What you need to do: In this exercise, copy exactly the lines from the one that contains "Go to Início with yellow button" through the end of the entries below; pictures are not copied.

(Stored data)

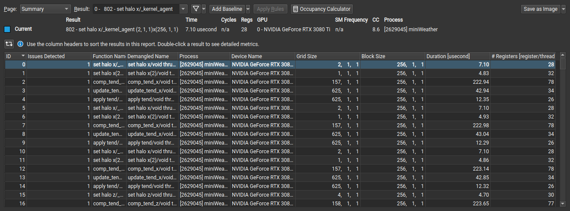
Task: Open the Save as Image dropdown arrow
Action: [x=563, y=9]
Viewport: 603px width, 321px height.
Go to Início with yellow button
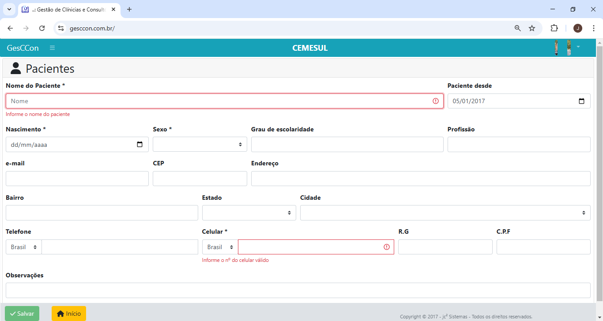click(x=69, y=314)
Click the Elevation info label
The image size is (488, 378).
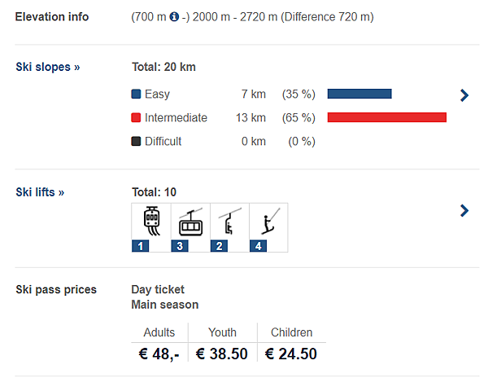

Solution:
Go to Início with yellow button
click(x=69, y=314)
Click the Elevation info label
The image size is (488, 378).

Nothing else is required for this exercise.